As its first big post-Covid production, Kerikeri Theatre Company is performing The Sound of Music — the classic Rodgers and Hammerstein musical about love and the power of song set against the Nazi occupation of Europe in World War II.
The production features almost 60 Northland singers and actors as well as a big backstage crew.
President Harley Alexander, who plays the emotionally stilted Captain von Trapp, said it the company was producing the traditional version but were trying to "make it fresh".
''What we wanted to do was give the people of the Far North a reason to come back to the theatre with something traditional, familiar and popular."
Alexander said Kylie Penn, of The Magic Playhouse, had been brought in as director for her experience as well as her knack for bringing ''a fresh vibe''.
The part of Maria, governess to the von Trapp children, is performed by Lucy Victory — better known at home in Doubtless Bay as Lucy Houtas, who performed in London's West End before moving to New Zealand and coached a community choir in Kaitaia until Covid hit.
The company has so many talented youngsters to choose from, aged as young as 8, they have assembled two casts of von Trapp children who will perform alternate shows.
''We want the people of the Far North to come away from the theatre with a smile on their faces and song in their hearts,'' Alexander said.
• The Sound of Music will be performed at the Turner Centre in Kerikeri, July 7-11, including school and public matinees. Go to www.turnercentre.co.nz for more information or to book tickets.
Kerikeri Lodge wins award
Hone Heke Flashpackers in Hone Heke Rd, Kerikeri, has been recognised with the Trip Advisor 2021 Travellers Choice Award for Specialty Lodging.
The award celebrates businesses that consistently deliver and is based on reviews on Trip Advisor over the past 12 months.
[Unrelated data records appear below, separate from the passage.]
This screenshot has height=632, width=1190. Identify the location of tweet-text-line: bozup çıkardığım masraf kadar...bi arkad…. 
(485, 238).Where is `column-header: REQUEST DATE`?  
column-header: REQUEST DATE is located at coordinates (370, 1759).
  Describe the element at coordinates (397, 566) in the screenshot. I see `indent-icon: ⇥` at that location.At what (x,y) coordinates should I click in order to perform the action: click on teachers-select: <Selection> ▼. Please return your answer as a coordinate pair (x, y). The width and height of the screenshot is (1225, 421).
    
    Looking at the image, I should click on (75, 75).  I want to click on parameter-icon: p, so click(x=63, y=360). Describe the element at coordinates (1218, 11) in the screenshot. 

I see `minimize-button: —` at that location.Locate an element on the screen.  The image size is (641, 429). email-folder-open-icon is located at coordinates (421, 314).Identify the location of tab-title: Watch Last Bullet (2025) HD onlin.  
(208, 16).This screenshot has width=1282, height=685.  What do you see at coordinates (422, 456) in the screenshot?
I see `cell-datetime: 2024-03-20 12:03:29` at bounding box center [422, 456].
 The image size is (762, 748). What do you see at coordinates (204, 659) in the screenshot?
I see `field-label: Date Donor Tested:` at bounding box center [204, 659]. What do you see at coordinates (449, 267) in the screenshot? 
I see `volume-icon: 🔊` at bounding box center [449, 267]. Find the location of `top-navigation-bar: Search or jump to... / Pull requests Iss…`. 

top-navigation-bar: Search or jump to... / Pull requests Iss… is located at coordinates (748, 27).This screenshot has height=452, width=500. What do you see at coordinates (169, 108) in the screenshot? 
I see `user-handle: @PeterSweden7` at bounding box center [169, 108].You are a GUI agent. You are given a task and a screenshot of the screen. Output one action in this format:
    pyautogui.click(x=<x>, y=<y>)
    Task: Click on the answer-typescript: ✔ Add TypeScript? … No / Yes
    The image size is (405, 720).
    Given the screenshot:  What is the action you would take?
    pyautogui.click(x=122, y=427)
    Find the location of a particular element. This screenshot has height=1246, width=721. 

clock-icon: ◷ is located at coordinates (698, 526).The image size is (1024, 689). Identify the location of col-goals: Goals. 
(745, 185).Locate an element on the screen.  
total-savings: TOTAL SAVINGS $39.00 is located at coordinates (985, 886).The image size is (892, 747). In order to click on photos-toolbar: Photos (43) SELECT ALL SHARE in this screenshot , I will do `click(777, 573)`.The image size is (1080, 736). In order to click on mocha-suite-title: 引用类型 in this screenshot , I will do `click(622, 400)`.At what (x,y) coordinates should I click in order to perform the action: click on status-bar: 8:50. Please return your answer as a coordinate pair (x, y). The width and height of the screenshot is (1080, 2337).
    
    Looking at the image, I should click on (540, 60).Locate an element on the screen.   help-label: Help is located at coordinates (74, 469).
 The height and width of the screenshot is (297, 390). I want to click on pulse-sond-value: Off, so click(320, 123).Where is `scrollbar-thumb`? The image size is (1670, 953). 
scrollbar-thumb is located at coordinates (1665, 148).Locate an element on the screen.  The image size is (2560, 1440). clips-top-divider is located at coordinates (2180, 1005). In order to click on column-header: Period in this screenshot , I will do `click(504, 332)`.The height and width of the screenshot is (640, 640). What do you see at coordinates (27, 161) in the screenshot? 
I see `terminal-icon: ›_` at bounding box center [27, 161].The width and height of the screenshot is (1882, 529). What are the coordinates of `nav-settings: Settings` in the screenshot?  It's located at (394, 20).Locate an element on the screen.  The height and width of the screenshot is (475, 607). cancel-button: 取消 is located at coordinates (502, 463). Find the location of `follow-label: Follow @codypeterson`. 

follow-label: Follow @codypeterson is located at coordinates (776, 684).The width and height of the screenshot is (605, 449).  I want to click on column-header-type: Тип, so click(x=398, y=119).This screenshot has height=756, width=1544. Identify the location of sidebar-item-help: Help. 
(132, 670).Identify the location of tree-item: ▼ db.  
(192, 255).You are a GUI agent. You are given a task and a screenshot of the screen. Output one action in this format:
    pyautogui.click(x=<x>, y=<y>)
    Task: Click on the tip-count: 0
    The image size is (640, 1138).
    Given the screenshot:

Victoria Howells, owner of Hone Heke Flashpackers, said working in tourism during COVID had been testing at times.
"We have continued to look after the thousands of international backpackers that are still in this country.
"We hope the Government will look to extend their visas again to fill the holes in the job market that are currently not being filled by local employees."
This 2021 Trip Advisor Award follows Trip Advisor Certificates of Excellence awarded the Lodge in 2017, 2018, 2019.
420 sailing at Doves Bay
The New Zealand Open Team Sailing National Championships took place at Doves Bay, Kerikeri, over Queen's Birthday Weekend.
It was the first yachting event to be held in New Zealand after lockdown and weather conditions proved challenging. Only two full days of racing were completed as the winds gusted 37 knots and prevented racing on the final day.
The winners were Crossbred Kiwis Team comprising Dylan Wichman, Emilie Jones, George Angus, Hugo McMullen, Rueben Corbett and Andi Hawtin.